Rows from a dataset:
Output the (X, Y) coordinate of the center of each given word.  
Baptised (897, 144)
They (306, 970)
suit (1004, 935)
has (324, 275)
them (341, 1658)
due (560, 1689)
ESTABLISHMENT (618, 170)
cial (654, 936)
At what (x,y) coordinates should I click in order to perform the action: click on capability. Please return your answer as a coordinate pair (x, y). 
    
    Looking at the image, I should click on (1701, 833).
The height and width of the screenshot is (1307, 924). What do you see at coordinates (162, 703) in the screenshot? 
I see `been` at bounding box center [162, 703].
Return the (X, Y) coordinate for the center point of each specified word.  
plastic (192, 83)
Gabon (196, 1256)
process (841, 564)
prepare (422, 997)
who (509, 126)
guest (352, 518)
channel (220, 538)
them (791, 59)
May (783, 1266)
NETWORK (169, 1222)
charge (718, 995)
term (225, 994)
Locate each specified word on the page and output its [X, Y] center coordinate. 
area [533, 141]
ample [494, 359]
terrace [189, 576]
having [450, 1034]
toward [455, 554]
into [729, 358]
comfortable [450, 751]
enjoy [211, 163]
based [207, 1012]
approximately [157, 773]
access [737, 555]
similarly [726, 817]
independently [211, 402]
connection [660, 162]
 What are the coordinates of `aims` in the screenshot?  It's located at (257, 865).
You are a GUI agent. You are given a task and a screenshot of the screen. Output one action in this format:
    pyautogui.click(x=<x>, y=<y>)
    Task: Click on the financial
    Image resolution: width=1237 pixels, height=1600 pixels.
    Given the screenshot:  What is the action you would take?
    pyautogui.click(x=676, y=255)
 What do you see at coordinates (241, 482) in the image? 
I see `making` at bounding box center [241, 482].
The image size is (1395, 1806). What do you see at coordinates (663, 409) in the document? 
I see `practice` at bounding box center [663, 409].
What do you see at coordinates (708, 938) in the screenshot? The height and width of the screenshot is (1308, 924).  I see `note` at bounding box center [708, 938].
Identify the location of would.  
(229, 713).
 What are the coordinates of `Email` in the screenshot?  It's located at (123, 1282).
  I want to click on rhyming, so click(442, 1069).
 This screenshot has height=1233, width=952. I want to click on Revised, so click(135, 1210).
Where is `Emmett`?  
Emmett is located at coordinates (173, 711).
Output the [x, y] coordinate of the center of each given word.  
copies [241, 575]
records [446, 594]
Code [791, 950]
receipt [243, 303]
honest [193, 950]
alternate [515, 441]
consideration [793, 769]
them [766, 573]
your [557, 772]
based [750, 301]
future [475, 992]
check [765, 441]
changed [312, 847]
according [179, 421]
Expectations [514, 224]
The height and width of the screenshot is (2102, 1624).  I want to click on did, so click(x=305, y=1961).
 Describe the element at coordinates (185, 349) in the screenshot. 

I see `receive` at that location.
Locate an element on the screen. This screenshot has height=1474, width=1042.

Required work:
Write out all of the records above word for word, leaving nothing out and changing nothing.

Correct response:
Output the (X, Y) coordinate of the center of each given word.  
Baptised (897, 144)
They (306, 970)
suit (1004, 935)
has (324, 275)
them (341, 1658)
due (560, 1689)
ESTABLISHMENT (618, 170)
cial (654, 936)
At what (x,y) coordinates should I click in order to perform the action: click on capability. Please return your answer as a coordinate pair (x, y). 
    
    Looking at the image, I should click on (1701, 833).
The height and width of the screenshot is (1307, 924). What do you see at coordinates (162, 703) in the screenshot? 
I see `been` at bounding box center [162, 703].
Return the (X, Y) coordinate for the center point of each specified word.  
plastic (192, 83)
Gabon (196, 1256)
process (841, 564)
prepare (422, 997)
who (509, 126)
guest (352, 518)
channel (220, 538)
them (791, 59)
May (783, 1266)
NETWORK (169, 1222)
charge (718, 995)
term (225, 994)
Locate each specified word on the page and output its [X, Y] center coordinate. 
area [533, 141]
ample [494, 359]
terrace [189, 576]
having [450, 1034]
toward [455, 554]
into [729, 358]
comfortable [450, 751]
enjoy [211, 163]
based [207, 1012]
approximately [157, 773]
access [737, 555]
similarly [726, 817]
independently [211, 402]
connection [660, 162]
 What are the coordinates of `aims` in the screenshot?  It's located at (257, 865).
You are a GUI agent. You are given a task and a screenshot of the screen. Output one action in this format:
    pyautogui.click(x=<x>, y=<y>)
    Task: Click on the financial
    Image resolution: width=1237 pixels, height=1600 pixels.
    Given the screenshot:  What is the action you would take?
    pyautogui.click(x=676, y=255)
 What do you see at coordinates (241, 482) in the image? 
I see `making` at bounding box center [241, 482].
The image size is (1395, 1806). What do you see at coordinates (663, 409) in the document? 
I see `practice` at bounding box center [663, 409].
What do you see at coordinates (708, 938) in the screenshot? The height and width of the screenshot is (1308, 924).  I see `note` at bounding box center [708, 938].
Identify the location of would.  
(229, 713).
 What are the coordinates of `Email` in the screenshot?  It's located at (123, 1282).
  I want to click on rhyming, so click(442, 1069).
 This screenshot has height=1233, width=952. I want to click on Revised, so click(135, 1210).
Where is `Emmett`?  
Emmett is located at coordinates (173, 711).
Output the [x, y] coordinate of the center of each given word.  
copies [241, 575]
records [446, 594]
Code [791, 950]
receipt [243, 303]
honest [193, 950]
alternate [515, 441]
consideration [793, 769]
them [766, 573]
your [557, 772]
based [750, 301]
future [475, 992]
check [765, 441]
changed [312, 847]
according [179, 421]
Expectations [514, 224]
The height and width of the screenshot is (2102, 1624).  I want to click on did, so click(x=305, y=1961).
 Describe the element at coordinates (185, 349) in the screenshot. 

I see `receive` at that location.
Locate an element on the screen. This screenshot has height=1474, width=1042.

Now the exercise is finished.